Tamara recommends the book One River by Wade Davis, capturing a beautiful journey of adventure through the Amazon rainforest. She also enjoys the BBC Human Planet series showcasing the unique diversity of our world and which encouraged her path to international development.
Angela Thomas – Finance & Administration
Angela joined the Gaia team in March 2016. She has always had a keen interest in different cultures throughout the world and at home in Cardiff she volunteered with various local environmental groups, all of which instilled in her a commitment to environmental stewardship. Through studying for her BSc in Geography and MSc in Environmental Politics & Globalisation, she has combined this passion for Nature with a growing concern for indigenous rights, and was subsequently attracted to Gaia’s very much ‘hands-on’ approach in its aim to overcome the challenges of our time. Angela supports the Gaia team in whatever capacity is needed, and works closely with the Finance Manager.
Angela loves Dylan Thomas’s poem The Force That Through The Green Fuse Drives The Flower. Dylan Thomas is a much loved Welsh poet and here he talks about the endless cycle of life and death. “It’s depressing and beautiful in nature all at once, and really speaks for what it means to be alive”.
Mersha Yilma – Research, Earth Jurisprudence
Mersha is a part time Legal Researcher based in Addis Ababa, Ethiopia. He recently graduated from the first Earth Jurisprudence course which explores Earth-centred living and governance in Africa and beyond, led by Gaia. He holds a Bachelor of Law and a BA in English language and literature both from Addis Ababa University. Mersha is also working with our partner MELCA, where he has been Communications Coordinator since 2010. His work with MELCA has involved extensive experience working with rural communities across Ethiopia to revive indigenous seed varieties and secure sacred natural sites and territories. Working with Gaia and MELCA, Mersha was part of a programme which secured 22 Sacred Natural Sites as ‘no go areas’ to mining in the Bale Mountains of Ethiopia.
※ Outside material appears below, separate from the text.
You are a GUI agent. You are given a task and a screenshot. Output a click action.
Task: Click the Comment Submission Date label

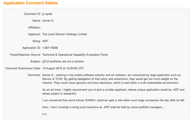(23, 68)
Sara Davies – Grants & Fundraising
Working for us part-time from Zimbabwe, Sara returned to Gaia in July 2017 to help with fundraising. Sara lived and worked in London for 13 years and it was during this time, after the completion of her Masters in Human Rights, that she worked with us, on fundraising and holding the grants for the Green Belt Movement in Kenya and Usiko in South Africa. She has a passion for community food growing, having run her own food growing training project and being head grower on London’s then only certified organic market garden. Back home in Zimbabwe, she set up a community newspaper and continued links with permaculture projects in the country. She has a beautiful vegetable garden, keeps chickens and is delighted by the joy her two small children get from picking their own food.